::: PROVIDED DATA :::

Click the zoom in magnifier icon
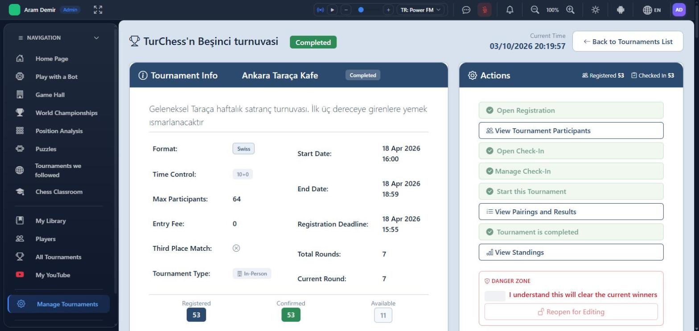Screen dimensions: 699x331 [570, 10]
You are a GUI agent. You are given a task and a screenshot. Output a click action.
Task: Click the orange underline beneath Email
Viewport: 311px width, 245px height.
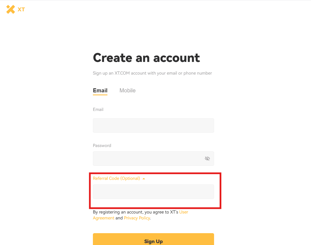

:::

**WHAT THE TASK REQUIRES**
Your response should reproduce the entire listing verbatim, minus the pictures.

**WRITTEN REPLY**
Click the zoom in magnifier icon
Screen dimensions: 699x331 [570, 10]
You are a GUI agent. You are given a task and a screenshot. Output a click action.
Task: Click the orange underline beneath Email
Viewport: 311px width, 245px height.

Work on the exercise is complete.